Method 1: Using Pandas DataFrame
The pandas library provides powerful tools for handling CSV files. Here's how to merge multiple CSV files using pandas
:
import pandas as pd
import glob
# Get all CSV files in the directory
csv_files = glob.glob('*.csv')
# Create empty list to store dataframes
dfs = []
# Read each CSV file and append to list
for file in csv_files:
df = pd.read_csv(file)
dfs.append(df)
# Concatenate all dataframes
combined_df = pd.concat(dfs, ignore_index=True)
# Save to new CSV file
combined_df.to_csv('combined_file.csv', index=False)

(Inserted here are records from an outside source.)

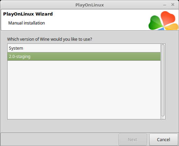Click empty space in the Wine versions list

click(x=84, y=90)
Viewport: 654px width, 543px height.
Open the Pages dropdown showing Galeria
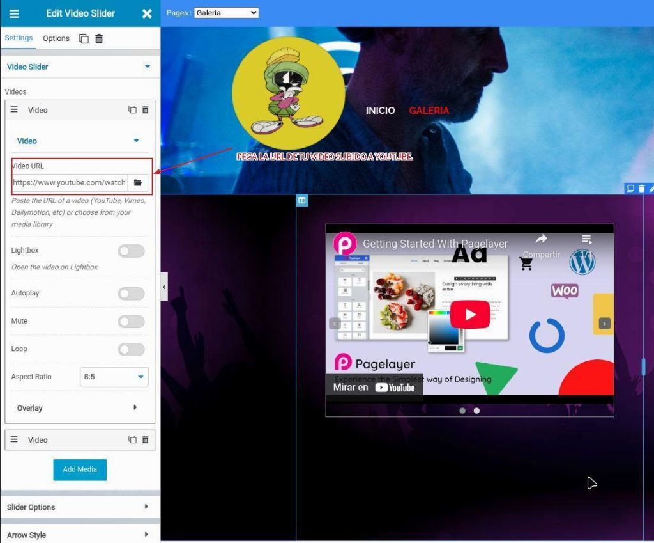click(226, 13)
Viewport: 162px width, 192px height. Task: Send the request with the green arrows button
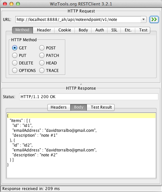(154, 20)
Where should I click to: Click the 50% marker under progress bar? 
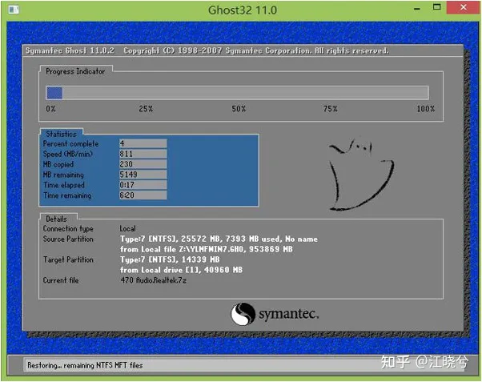pyautogui.click(x=239, y=109)
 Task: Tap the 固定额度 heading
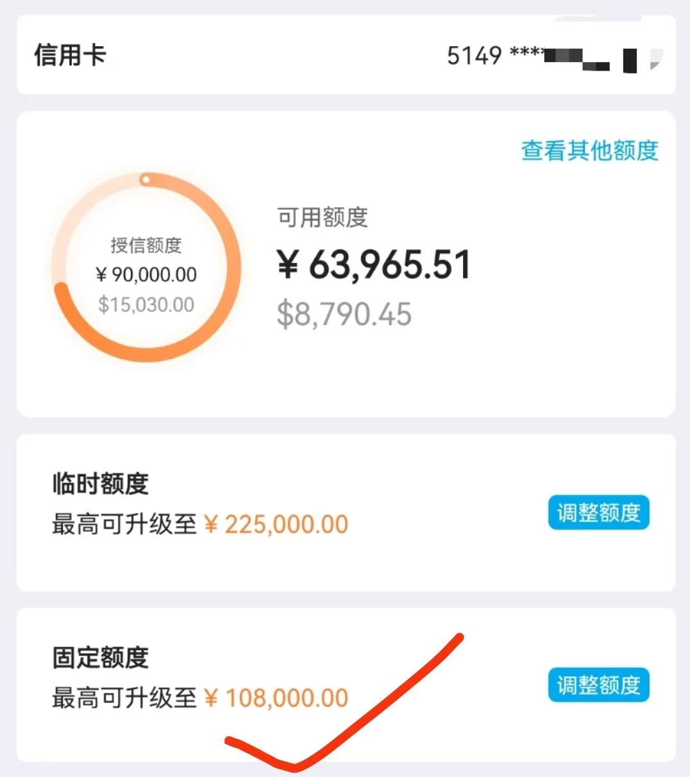point(100,657)
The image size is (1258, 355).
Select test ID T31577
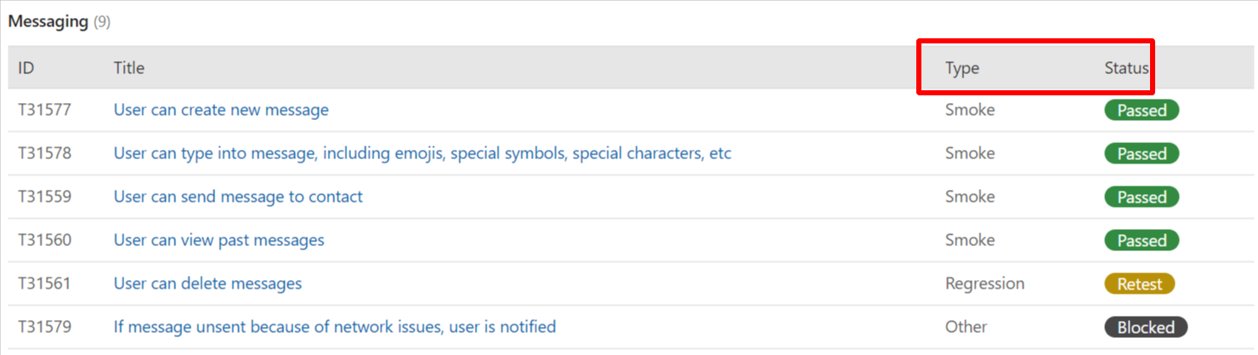click(x=45, y=110)
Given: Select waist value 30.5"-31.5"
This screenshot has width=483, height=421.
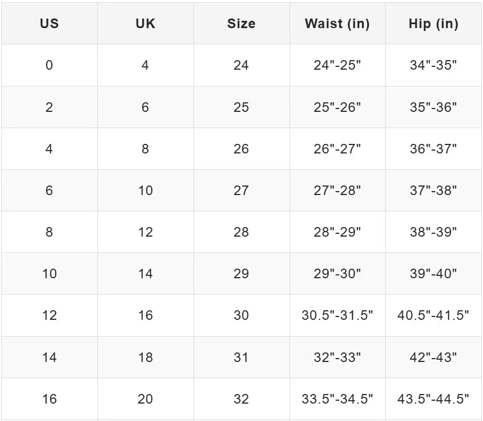Looking at the screenshot, I should (337, 315).
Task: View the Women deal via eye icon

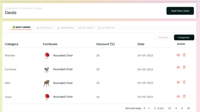Action: click(x=178, y=55)
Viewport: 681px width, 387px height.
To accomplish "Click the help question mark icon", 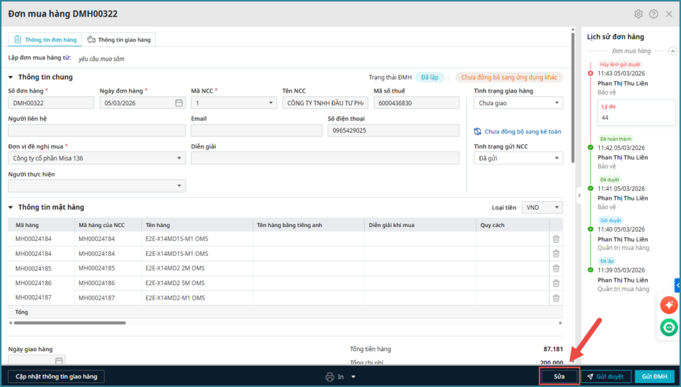I will pos(654,14).
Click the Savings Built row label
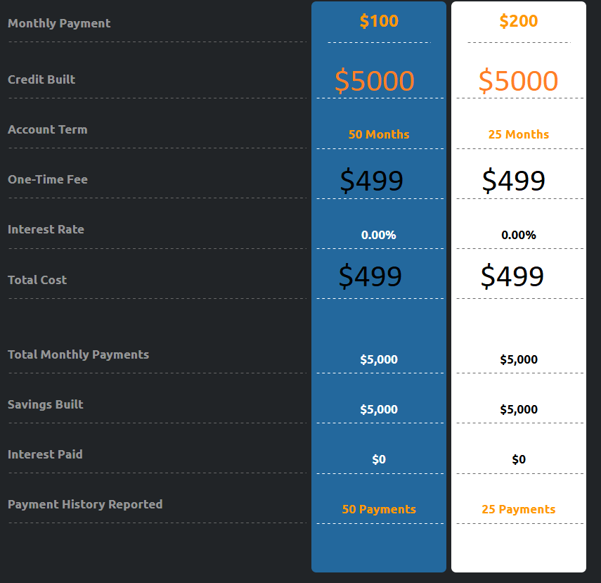Image resolution: width=601 pixels, height=583 pixels. 45,404
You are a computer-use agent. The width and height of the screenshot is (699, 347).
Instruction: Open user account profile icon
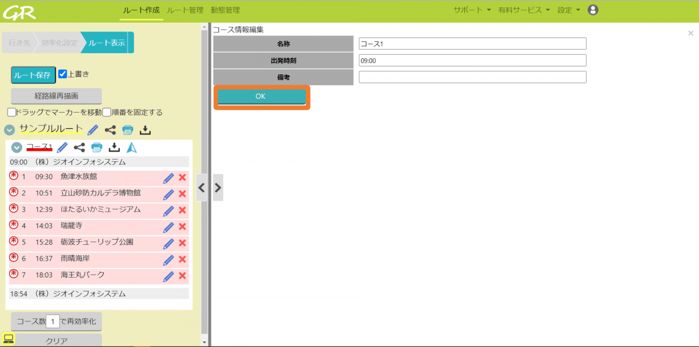click(593, 10)
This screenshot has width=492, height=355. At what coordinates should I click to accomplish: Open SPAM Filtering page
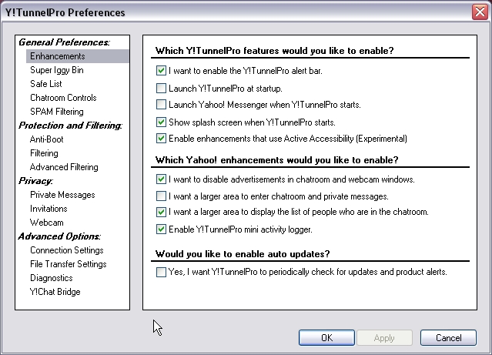pyautogui.click(x=57, y=112)
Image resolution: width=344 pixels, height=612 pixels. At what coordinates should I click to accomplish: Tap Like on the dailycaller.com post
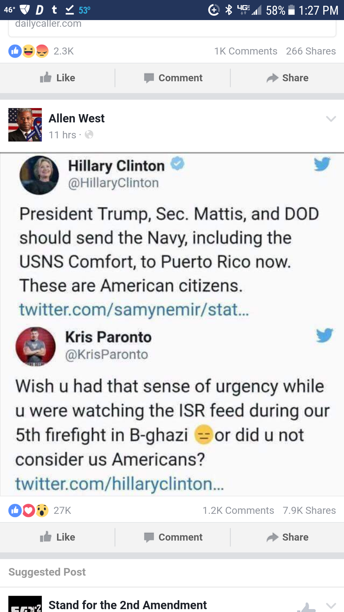[58, 78]
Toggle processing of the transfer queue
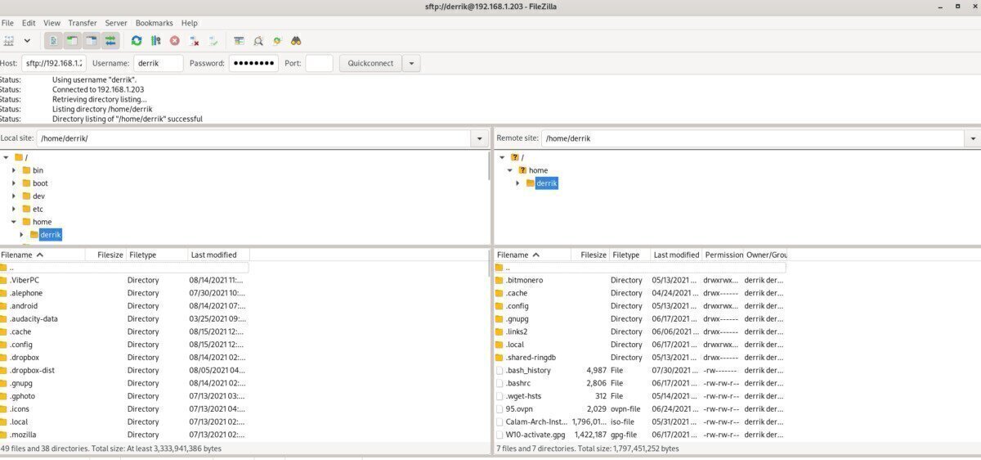 coord(155,40)
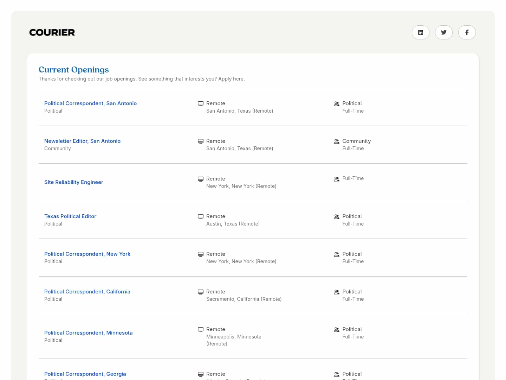Open Political Correspondent, California listing
Screen dimensions: 506x380
click(87, 292)
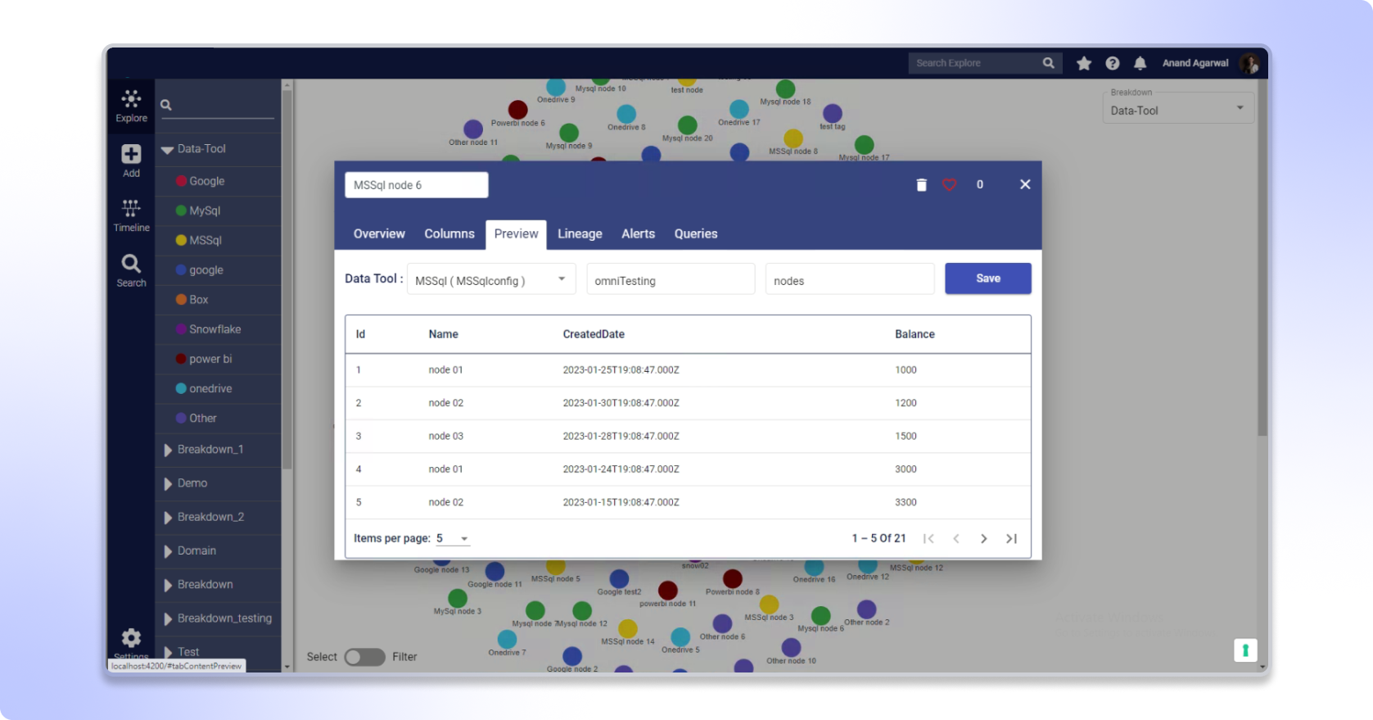Screen dimensions: 1373x720
Task: Expand the Breakdown_1 tree group
Action: (x=168, y=450)
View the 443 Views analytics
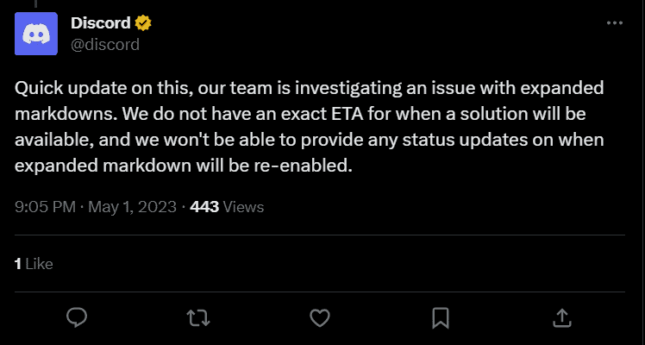This screenshot has height=345, width=645. pos(226,207)
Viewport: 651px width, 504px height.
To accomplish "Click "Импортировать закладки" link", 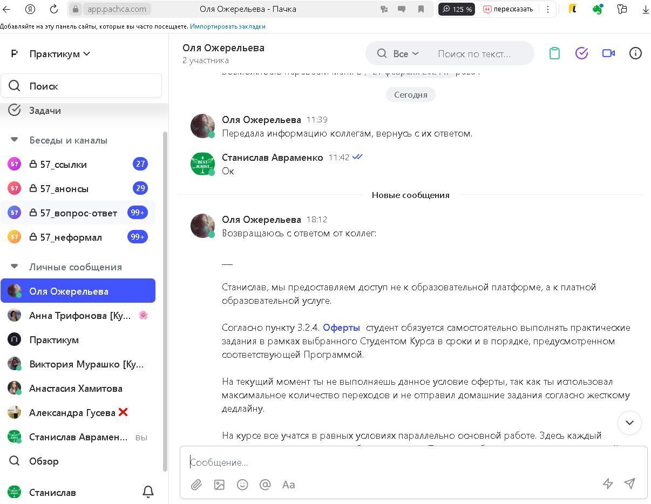I will [x=227, y=26].
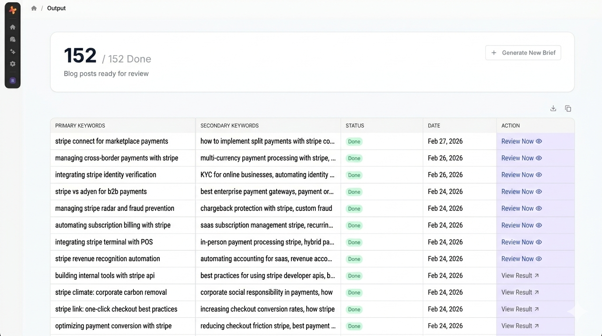The width and height of the screenshot is (602, 336).
Task: Click Generate New Brief button
Action: tap(523, 53)
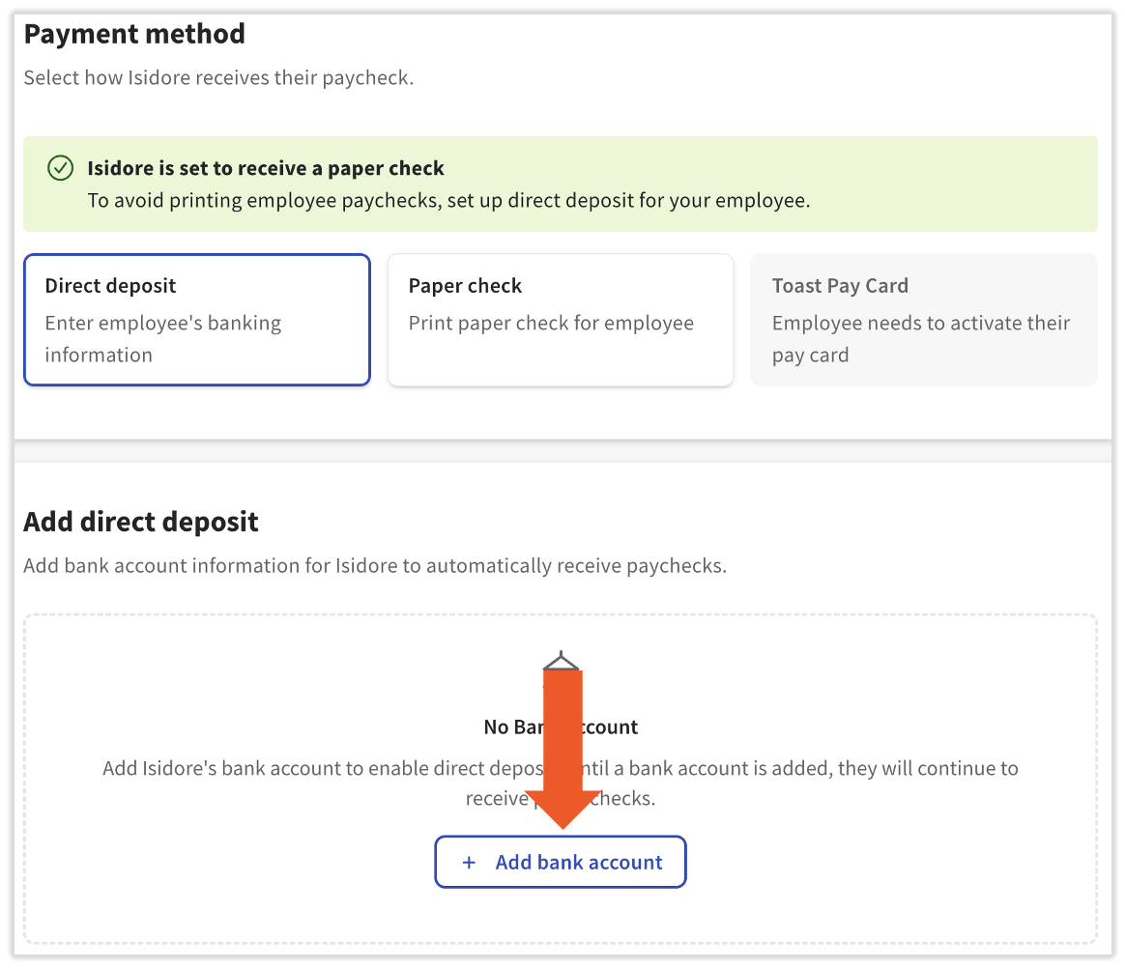Click the 'To avoid printing employee paychecks' message
This screenshot has width=1125, height=968.
[448, 201]
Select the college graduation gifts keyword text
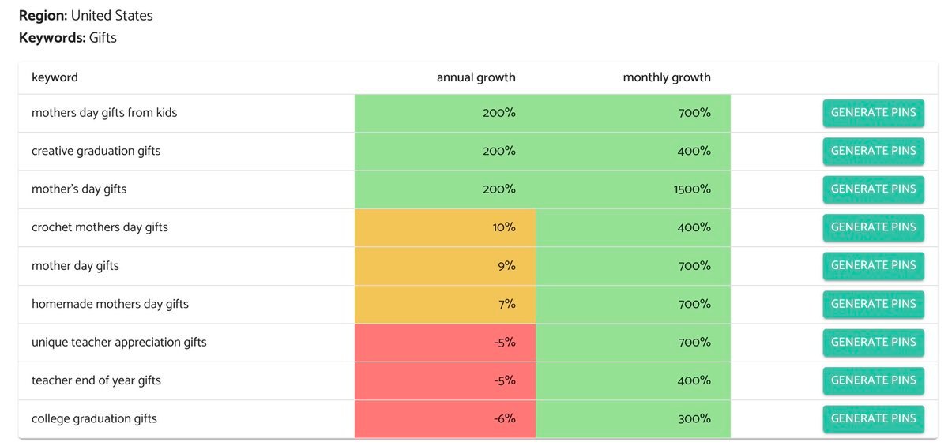Screen dimensions: 948x446 point(94,418)
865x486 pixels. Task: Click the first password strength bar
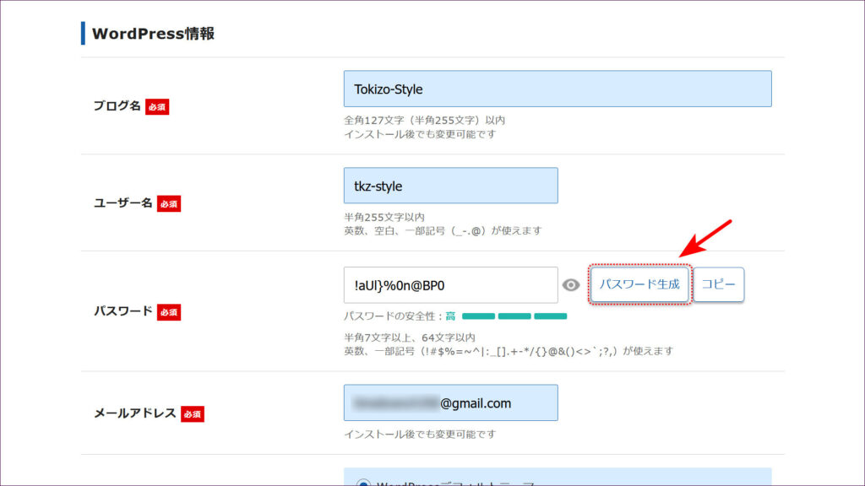[x=478, y=316]
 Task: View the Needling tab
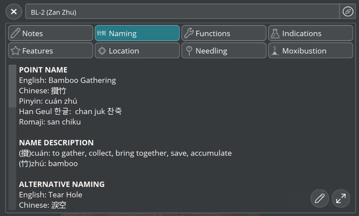(x=224, y=51)
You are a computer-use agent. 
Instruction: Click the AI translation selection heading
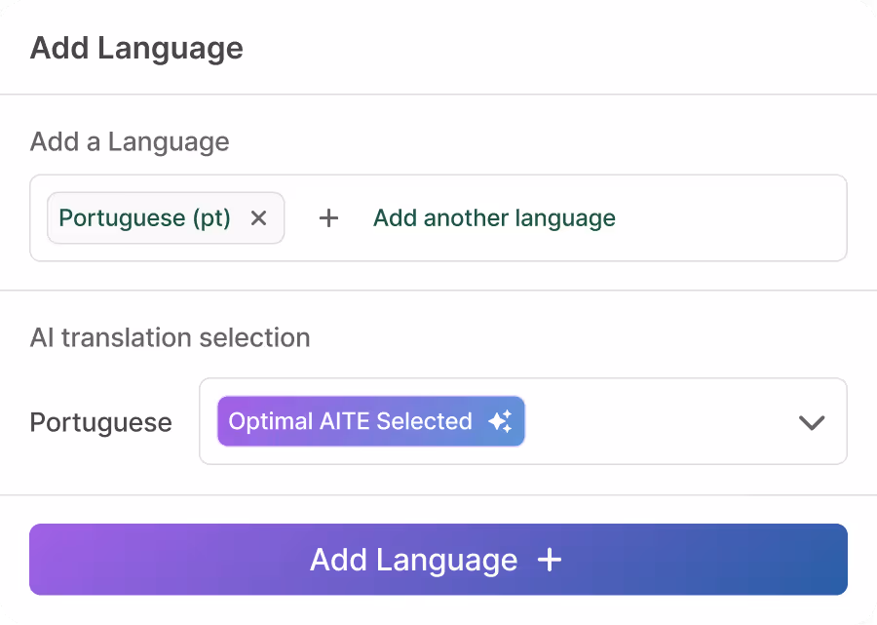pos(170,337)
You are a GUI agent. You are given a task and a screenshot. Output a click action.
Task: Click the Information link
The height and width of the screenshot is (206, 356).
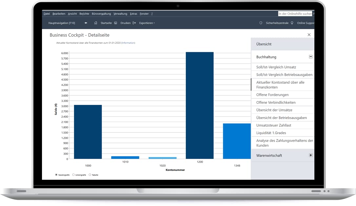click(x=128, y=43)
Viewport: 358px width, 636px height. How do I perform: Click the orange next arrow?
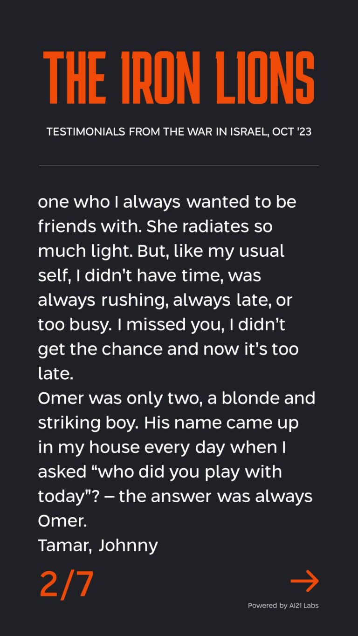click(304, 581)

Method 2: Using CSV Module
For simpler merging tasks, the built-in CSV module can be effective. This method is particularly useful when dealing with memory constraints.
import csv
import glob
# Get all CSV files
csv_files = glob.glob('*.csv')
# Read the first file to get headers
with open(csv_files[0], 'r') as f:
headers = csv.reader(f).next()
# Write to output file
with open('combined_file.csv', 'w', newline='') as output:
writer = csv.writer(output)
writer.writerow(headers)
# Process each file
for file in csv_files:
with open(file, 'r') as input:
reader = csv.reader(input)
next(reader) # Skip header
for row in reader:
writer.writerow(row)
Handling Large Files
When dealing with large CSV files, it's important to consider memory usage. Here's an optimized approach using chunks:
import pandas as pd
# Create empty DataFrame for the first file
combined_df = pd.DataFrame()
# Process files in chunks
for file in csv_files:
chunks = pd.read_csv(file, chunksize=10000)
for chunk in chunks:
combined_df = pd.concat([combined_df, chunk], ignore_index=True)
combined_df.to_csv('combined_file.csv', index=False)
Handling Missing Data
When merging files, you might encounter missing data. Here's how to handle such cases:
import pandas as pd
dfs = []
for file in csv_files:
df = pd.read_csv(file)
df = df.fillna('') # Replace NaN with empty string
dfs.append(df)
combined_df = pd.concat(dfs, ignore_index=True)
Filtering and Sorting
After merging, you might want to filter or sort the data:
# Filter rows
filtered_df = combined_df[combined_df['column_name'] > 100]
# Sort by column
sorted_df = combined_df.sort_values('column_name')
# Save final result
sorted_df.to_csv('final_combined.csv', index=False)
Conclusion
Merging CSV files in Python can be accomplished through various methods. Choose the appropriate approach based on your file sizes and specific requirements.
Remember to validate your data after merging and consider using error handling for robust solutions. For complex operations, pandas is typically the recommended choice.